医学教育研究者・総合診療医のブログ

医学教育、総合診療について気ままに綴ります。

Psychological safety in medical education: A scoping review and synthesis of the literature (Med Teach 2023)

McClintock AH, Fainstad T, Blau K, Jauregui J. Psychological safety in medical education: A scoping review and synthesis of the literature. Med Teach. 2023 Jun 2:1-10. Epub ahead of print.

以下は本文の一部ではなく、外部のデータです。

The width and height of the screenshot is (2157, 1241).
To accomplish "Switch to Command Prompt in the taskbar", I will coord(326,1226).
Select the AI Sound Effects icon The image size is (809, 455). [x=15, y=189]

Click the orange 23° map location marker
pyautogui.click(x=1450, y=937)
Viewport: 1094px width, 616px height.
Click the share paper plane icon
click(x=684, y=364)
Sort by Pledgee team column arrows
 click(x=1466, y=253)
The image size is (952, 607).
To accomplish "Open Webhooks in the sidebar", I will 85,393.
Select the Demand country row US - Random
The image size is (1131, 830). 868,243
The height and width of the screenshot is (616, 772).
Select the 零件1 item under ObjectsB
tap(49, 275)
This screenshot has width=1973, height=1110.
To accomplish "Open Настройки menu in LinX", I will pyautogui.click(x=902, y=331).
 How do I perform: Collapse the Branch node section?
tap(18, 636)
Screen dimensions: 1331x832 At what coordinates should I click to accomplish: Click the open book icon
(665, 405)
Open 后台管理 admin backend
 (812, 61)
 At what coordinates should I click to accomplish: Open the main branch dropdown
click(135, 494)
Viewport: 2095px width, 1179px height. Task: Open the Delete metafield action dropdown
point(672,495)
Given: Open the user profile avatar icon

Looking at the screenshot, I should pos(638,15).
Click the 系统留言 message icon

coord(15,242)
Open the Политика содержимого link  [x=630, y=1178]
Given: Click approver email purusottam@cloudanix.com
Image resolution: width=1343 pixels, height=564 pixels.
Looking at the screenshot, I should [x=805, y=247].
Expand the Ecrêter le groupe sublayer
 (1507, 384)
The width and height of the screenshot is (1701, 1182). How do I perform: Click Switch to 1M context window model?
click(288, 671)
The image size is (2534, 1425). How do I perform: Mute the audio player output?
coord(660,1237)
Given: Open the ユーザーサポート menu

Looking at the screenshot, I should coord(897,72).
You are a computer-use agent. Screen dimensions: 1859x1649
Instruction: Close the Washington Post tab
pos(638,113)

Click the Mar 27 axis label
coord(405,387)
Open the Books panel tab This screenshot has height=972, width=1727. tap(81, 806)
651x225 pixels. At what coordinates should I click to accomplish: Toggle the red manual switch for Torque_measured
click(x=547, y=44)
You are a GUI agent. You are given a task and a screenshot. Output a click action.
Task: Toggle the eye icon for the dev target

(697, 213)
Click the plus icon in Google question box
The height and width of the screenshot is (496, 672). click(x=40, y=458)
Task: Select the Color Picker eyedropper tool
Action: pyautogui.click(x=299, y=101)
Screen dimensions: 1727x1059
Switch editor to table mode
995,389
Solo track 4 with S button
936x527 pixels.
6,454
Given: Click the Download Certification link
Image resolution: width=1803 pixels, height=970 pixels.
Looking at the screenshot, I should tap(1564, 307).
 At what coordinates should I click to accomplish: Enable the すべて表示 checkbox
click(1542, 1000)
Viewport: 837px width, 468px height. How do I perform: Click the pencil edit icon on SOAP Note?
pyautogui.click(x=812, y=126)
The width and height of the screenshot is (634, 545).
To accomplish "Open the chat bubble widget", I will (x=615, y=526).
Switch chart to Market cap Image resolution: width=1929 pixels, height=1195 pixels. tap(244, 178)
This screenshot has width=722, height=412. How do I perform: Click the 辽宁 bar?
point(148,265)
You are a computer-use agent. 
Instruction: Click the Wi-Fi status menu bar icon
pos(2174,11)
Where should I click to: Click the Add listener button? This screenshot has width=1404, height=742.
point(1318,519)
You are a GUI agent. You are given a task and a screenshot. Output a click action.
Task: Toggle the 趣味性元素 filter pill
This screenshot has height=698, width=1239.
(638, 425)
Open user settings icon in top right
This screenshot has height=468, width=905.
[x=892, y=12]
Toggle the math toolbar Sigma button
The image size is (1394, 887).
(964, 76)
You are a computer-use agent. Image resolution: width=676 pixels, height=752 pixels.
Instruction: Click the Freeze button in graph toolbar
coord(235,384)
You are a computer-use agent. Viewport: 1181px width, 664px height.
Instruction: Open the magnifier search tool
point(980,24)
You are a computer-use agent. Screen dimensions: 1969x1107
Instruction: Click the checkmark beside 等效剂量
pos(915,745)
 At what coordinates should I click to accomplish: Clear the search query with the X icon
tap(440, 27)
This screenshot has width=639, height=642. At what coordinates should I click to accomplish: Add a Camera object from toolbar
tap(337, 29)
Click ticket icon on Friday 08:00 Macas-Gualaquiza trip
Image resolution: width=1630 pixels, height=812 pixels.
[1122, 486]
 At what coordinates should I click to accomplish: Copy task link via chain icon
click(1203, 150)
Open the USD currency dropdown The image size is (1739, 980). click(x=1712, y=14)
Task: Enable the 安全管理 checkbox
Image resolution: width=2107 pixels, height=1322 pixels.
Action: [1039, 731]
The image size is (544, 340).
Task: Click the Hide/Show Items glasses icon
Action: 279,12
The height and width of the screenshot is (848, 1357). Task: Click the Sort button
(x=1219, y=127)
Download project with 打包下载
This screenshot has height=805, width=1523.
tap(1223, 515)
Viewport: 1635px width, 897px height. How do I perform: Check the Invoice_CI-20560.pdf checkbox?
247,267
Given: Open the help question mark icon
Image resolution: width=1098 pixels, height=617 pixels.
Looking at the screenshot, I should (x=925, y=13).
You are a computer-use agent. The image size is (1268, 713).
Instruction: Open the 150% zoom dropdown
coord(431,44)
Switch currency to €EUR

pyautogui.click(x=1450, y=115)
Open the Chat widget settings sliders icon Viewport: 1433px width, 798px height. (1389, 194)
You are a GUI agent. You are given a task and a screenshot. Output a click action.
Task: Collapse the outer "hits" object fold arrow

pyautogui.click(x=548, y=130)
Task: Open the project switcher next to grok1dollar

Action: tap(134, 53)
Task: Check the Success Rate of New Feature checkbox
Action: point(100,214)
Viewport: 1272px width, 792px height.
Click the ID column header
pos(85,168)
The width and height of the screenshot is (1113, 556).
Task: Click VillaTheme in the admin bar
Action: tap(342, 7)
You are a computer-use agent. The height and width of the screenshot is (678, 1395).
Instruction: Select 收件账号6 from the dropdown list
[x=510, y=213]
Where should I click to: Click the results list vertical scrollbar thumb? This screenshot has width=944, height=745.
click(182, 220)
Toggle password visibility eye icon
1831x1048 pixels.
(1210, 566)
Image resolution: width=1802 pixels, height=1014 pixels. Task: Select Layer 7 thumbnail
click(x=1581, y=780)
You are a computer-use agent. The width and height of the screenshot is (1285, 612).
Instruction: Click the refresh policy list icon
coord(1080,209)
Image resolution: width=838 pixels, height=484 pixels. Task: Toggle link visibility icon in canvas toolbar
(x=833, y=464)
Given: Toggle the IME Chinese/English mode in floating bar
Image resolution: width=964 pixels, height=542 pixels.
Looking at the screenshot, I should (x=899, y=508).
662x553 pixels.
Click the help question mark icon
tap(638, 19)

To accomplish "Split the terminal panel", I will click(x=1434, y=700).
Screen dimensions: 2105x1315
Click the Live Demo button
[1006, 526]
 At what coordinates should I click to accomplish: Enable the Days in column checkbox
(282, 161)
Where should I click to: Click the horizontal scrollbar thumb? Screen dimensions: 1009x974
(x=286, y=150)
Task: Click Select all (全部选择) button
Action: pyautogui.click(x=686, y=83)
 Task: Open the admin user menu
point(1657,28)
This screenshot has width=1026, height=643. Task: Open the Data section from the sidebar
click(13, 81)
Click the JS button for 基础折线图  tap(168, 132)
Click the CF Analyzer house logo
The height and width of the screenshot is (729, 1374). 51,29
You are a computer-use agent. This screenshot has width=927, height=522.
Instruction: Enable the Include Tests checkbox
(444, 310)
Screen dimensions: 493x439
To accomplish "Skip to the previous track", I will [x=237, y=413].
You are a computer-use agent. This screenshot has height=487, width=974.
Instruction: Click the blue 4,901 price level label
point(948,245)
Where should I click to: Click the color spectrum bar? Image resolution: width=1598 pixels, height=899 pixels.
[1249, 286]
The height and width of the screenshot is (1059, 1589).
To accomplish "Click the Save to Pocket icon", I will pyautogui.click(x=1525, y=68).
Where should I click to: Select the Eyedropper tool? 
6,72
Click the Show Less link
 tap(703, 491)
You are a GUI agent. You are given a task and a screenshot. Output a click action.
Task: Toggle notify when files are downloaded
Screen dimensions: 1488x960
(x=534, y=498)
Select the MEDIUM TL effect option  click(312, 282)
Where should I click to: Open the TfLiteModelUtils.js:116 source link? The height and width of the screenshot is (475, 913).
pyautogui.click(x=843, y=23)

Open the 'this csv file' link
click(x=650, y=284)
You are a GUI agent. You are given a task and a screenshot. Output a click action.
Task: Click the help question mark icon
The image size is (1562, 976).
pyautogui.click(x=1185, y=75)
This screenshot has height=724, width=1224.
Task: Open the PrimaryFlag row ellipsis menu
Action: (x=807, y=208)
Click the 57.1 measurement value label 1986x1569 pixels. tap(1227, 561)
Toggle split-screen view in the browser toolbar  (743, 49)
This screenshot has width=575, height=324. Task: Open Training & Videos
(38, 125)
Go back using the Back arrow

背景:心理的安全性(PS)とは、リスクを取るための環境が安全であるという信念のことである。利用可能なデータは、医学教育におけるPSの欠如を指摘している。他の分野の文献によれば、臨床学習環境(CLE)におけるPSは、研修生の幸福感、帰属意識、学習をサポートする可能性がある。しかし、医学教育におけるPSに関する文献は広範に評価されていない。

方法:2020年、著者らはPubMed、Web of Science、CINAHL、Scopus、ERIC、PsycInfo、JSTORを検索し、2020年1月以前に出版された論文を調べた。著者は、すべての検索結果について、特定の基準を用いて適格性を審査した。データを抽出し、テーマ分析を行った。

結果:52本の論文が基準を満たした。大半は卒後医学教育に焦点を当て(45%)、研究の42%はCLE内で行われたものであった。論文では、組織やチームレベルの構成要素が取り上げられており(58%)、安全を促進したり妨げたりするチームメンバーの特定の行動に関する記述は少なかった。研修生や患者にとって安全な環境がどのような影響を与えるかについては、さらなる検討が必要な分野である。

結論:今後の研究では、PSを促進する組織的・対人的リーダーの行動を具体的に定義し、PSが個々の研修生によってどのように決定されるかを理解し、PSが研修生、学習、患者ケアの結果に与える影響を測定することに焦点を当てるべきである。